Bewertet mit 5 Sternen

der Roman ist wirklich gelungen - nur dann lesen, wenn man genügend Zeit hat, denn es ist schwierig, gleich zwei ineinander verschlungene Liebesgeschichten beiseitezulegen, bevor man zur Auflösung gelangt ...

>>>INHALT

Der Roman spielt in England auf zwei Zeitebenen: einmal zur Zeit des "Fin de Siècle", also zum Ende des 19. Jahrhunderts, als der Adel an Einfluss verlor und sich ebenso sinnlos wie energisch an sein ausgeprägtes Standesbewusstsein sowie die gewohnten Vorrechte klammerte. Die andere Zeitebene liegt beinahe in der Gegenwart [2009].

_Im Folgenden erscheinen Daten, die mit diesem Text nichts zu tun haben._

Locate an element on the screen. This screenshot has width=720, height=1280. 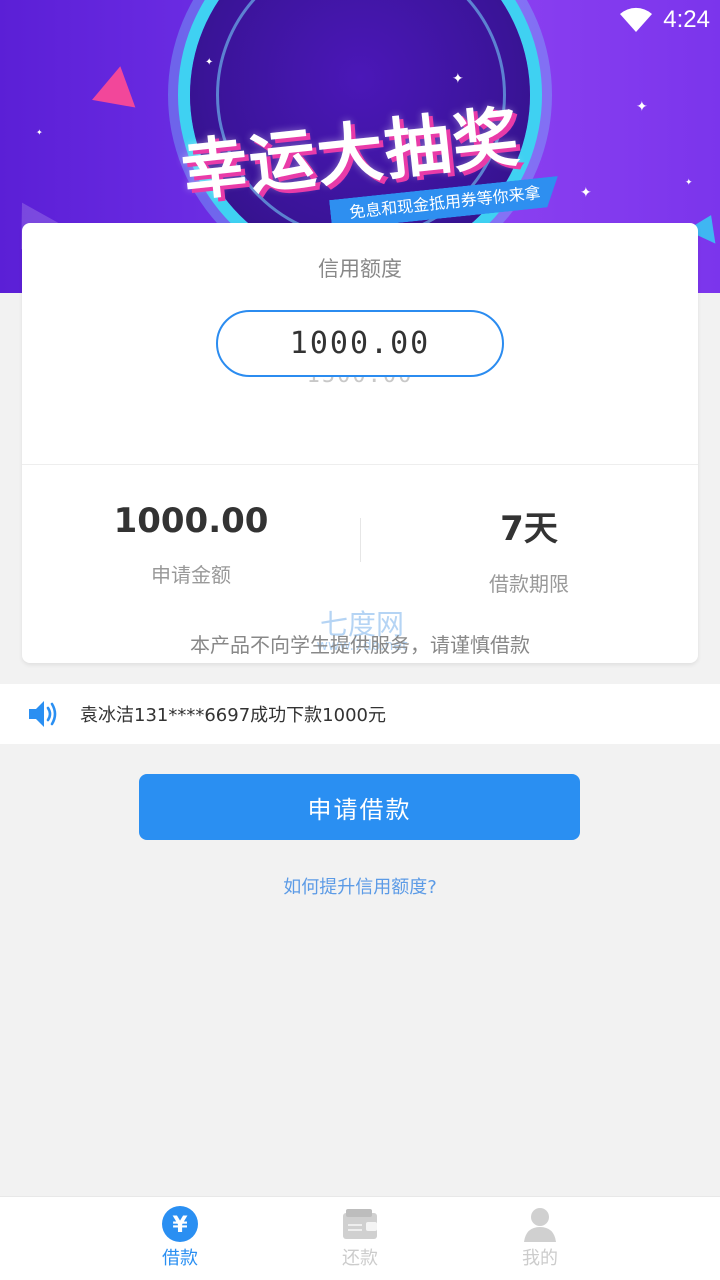
pink-triangle-decoration is located at coordinates (117, 85).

Erzählt werden gleich zwei intensive Liebesgeschichten, die sich an einem Schauplatz entwickeln: Silverton Hall, Landsitz im Besitz der Familie Asbury nahe dem kleinstädtischen Silverton.

Beide Romanzen entstehen gegen Widerstände; ihr Zustandekommen mutet geradezu unwahrscheinlich an. Sympathische, sich allmählich füreinander öffnende Protagonisten, die sich gegen Hemmnisse durchsetzen, wecken das Interesse, kitzeln beim Lesen Emotionen wach und lassen mitfiebern, denn im Verlauf der Lektüre schleicht sich die Vermutung ein, dass auch ein Verbrechen Teil des Familiengeheimnisses sein könnte, dessen Aufklärung u. a. Gegenstand der Handlung ist.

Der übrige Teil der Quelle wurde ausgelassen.